Production Deployment Guide¶
This guide covers production hardening for CloudTaser deployments. It assumes you have completed the basic installation of the operator, eBPF agent, and optionally the S3 encryption proxy.
Multi-Cloud Support¶
CloudTaser is tested on the three major managed Kubernetes platforms. Each has specific requirements and considerations.
Cluster Requirements¶
| Requirement | Value |
|---|---|
| Cluster type | GKE Standard (not Autopilot) |
| Kubernetes | 1.28+ |
| Node image | Container-Optimized OS (COS) or Ubuntu |
| Kernel | 5.15+ (COS and Ubuntu both qualify) |
GKE-Specific Configuration¶
Workload Identity -- If using Workload Identity, ensure the operator's ServiceAccount is bound to a GCP service account with no additional permissions. CloudTaser does not need GCP API access; it authenticates to vault using Kubernetes auth only.

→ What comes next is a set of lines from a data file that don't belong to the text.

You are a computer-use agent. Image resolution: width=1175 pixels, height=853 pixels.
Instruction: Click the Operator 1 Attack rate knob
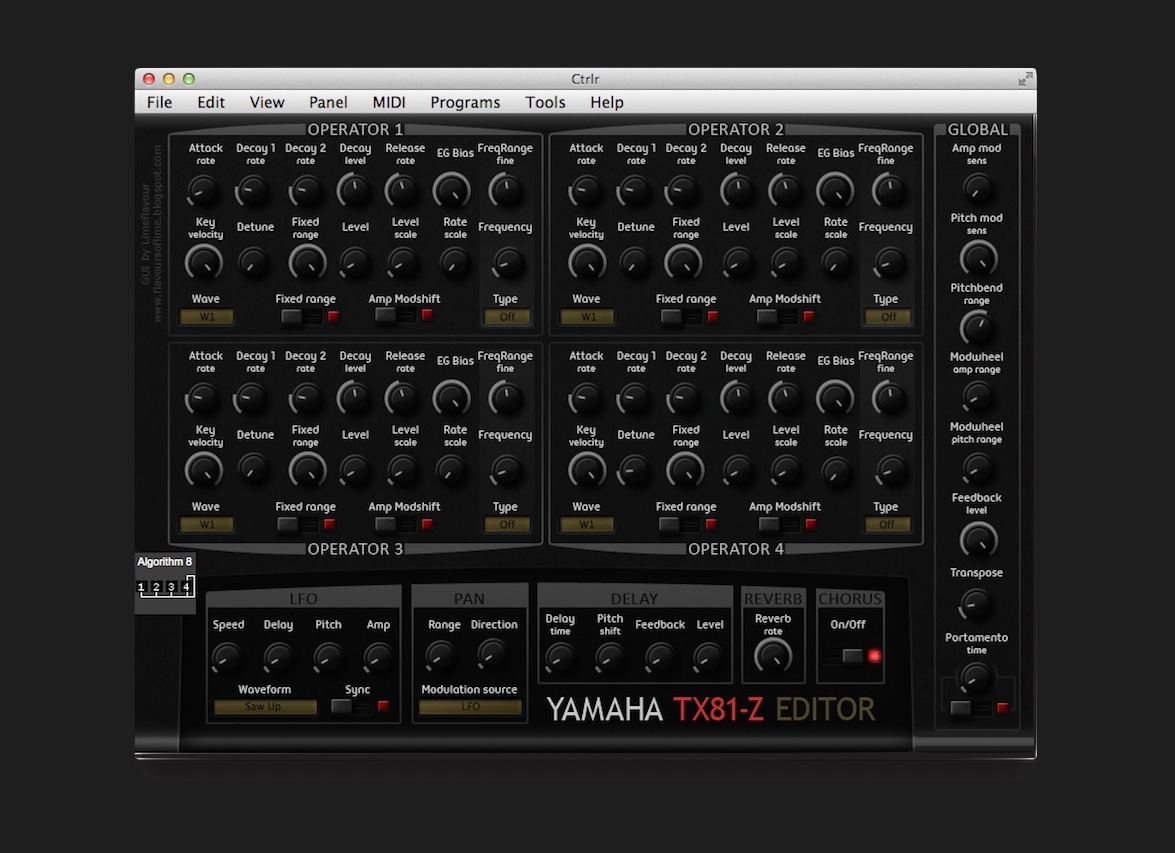click(204, 189)
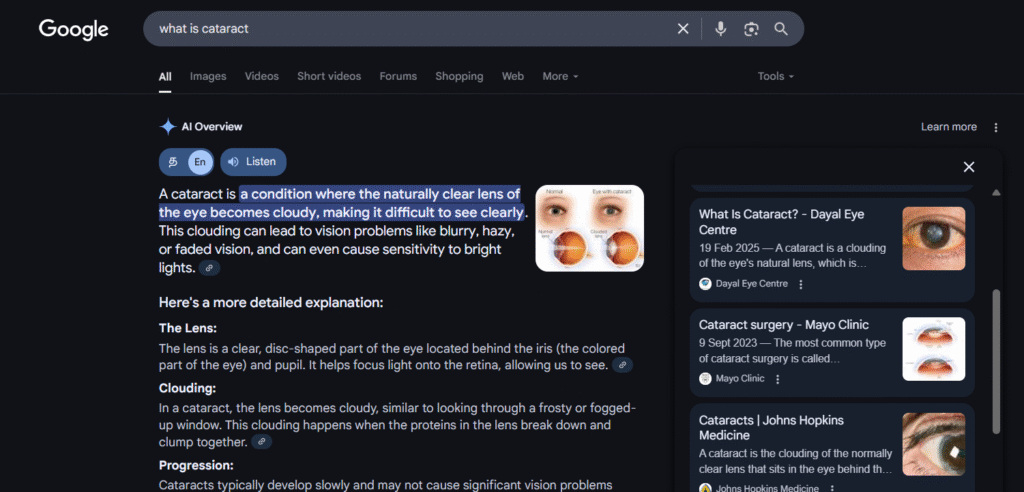Switch to the Short videos tab

click(x=329, y=76)
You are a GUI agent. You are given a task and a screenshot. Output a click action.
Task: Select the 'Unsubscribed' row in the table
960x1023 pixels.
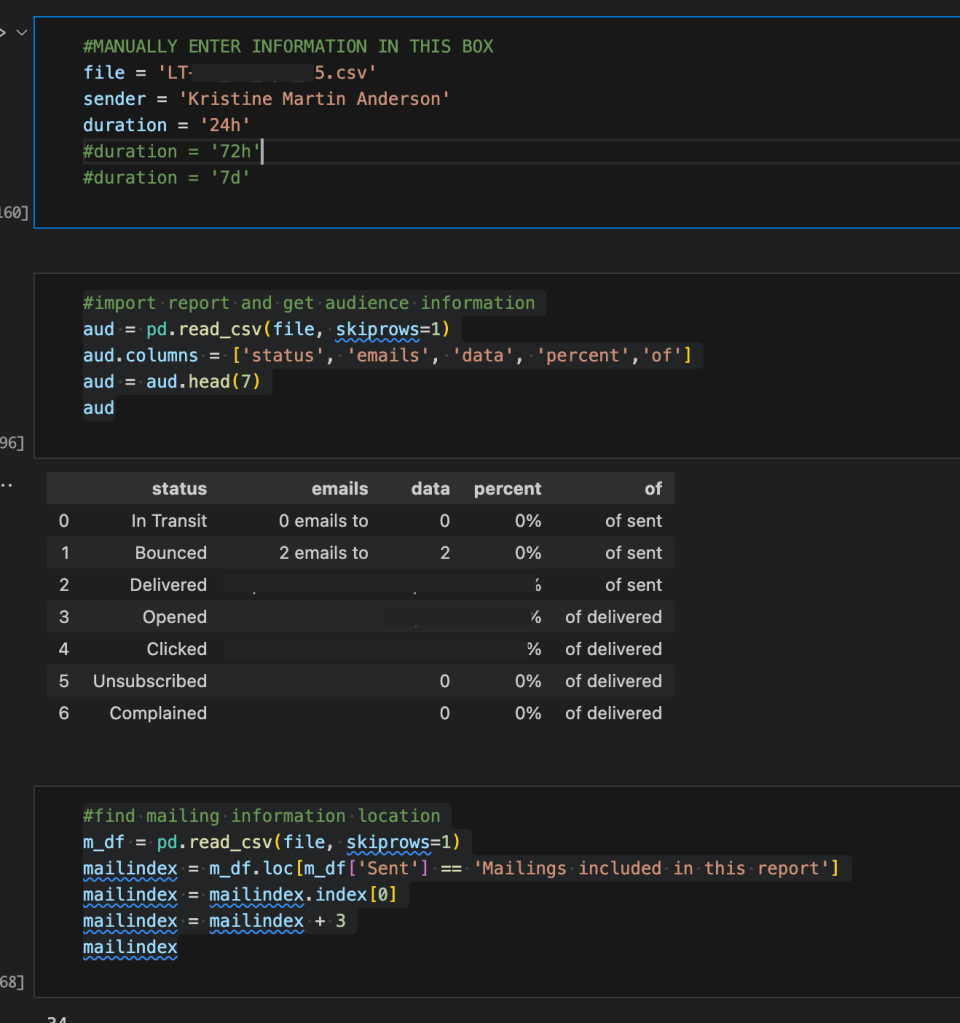[x=150, y=681]
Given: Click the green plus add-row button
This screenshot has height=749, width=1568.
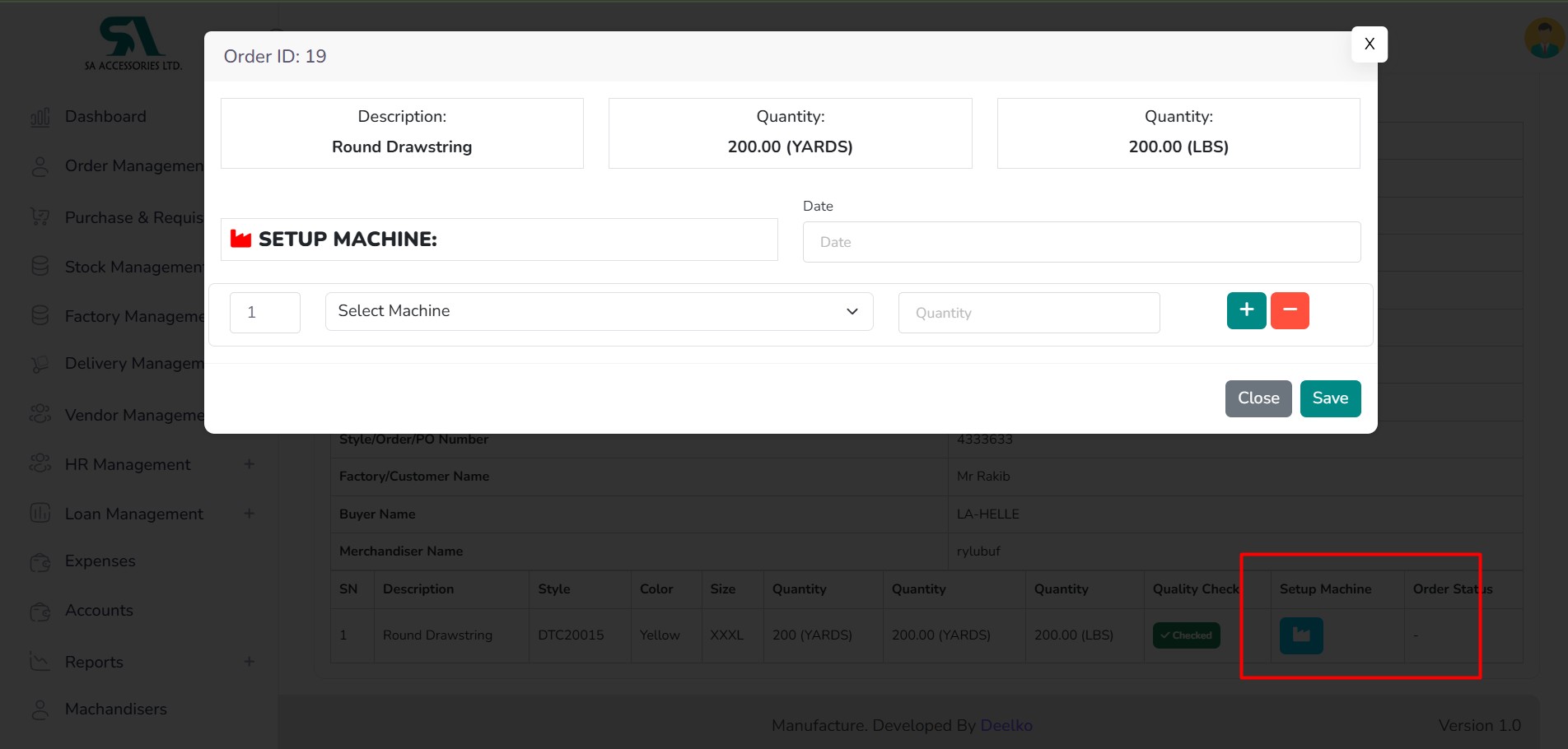Looking at the screenshot, I should coord(1246,310).
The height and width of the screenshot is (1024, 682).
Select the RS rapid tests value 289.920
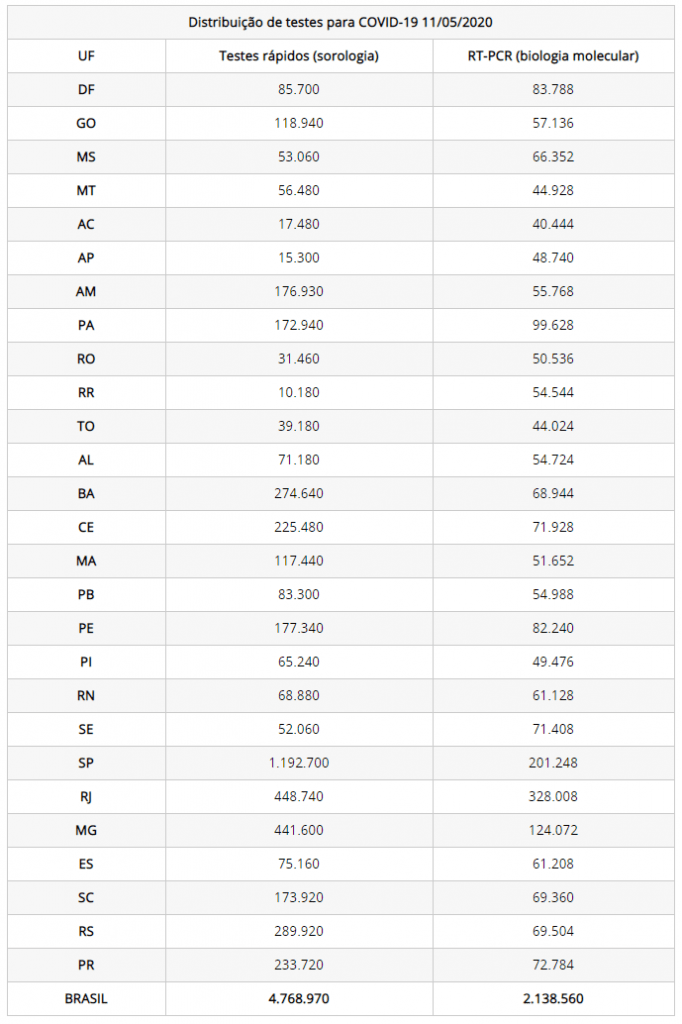point(299,931)
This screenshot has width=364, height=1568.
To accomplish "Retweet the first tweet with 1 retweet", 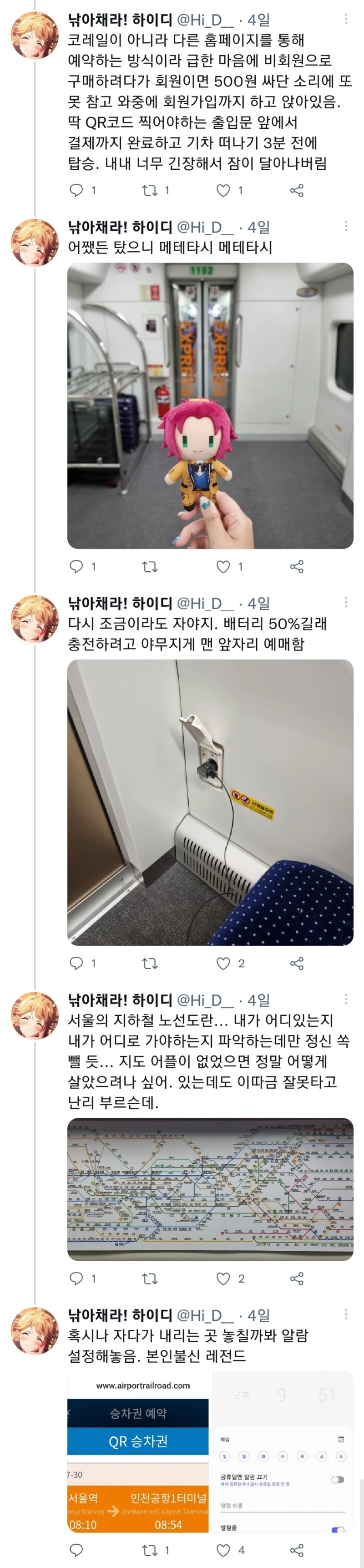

Private clusters -- The vault endpoint must be reachable from the cluster's VPC. Use VPC peering or Cloud VPN to connect to your EU vault. Add the vault endpoint to the master authorized networks if using a private control plane.
Binary Authorization -- The operator and wrapper images are signed. Configure Binary Authorization to allow images from ghcr.io/skipopsltd/*.
Cluster Requirements¶
| Requirement | Value |
|---|---|
| Node groups | Managed or self-managed (not Fargate) |
| Kubernetes | 1.28+ |
| AMI | Amazon Linux 2023 or Ubuntu 22.04 |
| Kernel | 5.15+ (AL2023: 6.1+, Ubuntu 22.04: 5.15+) |
EKS-Specific Configuration¶
IRSA / Pod Identity -- Not required for the operator or eBPF agent. CloudTaser authenticates to vault using Kubernetes auth, not AWS IAM. IRSA or Pod Identity is only needed if the S3 proxy requires access to AWS S3 buckets.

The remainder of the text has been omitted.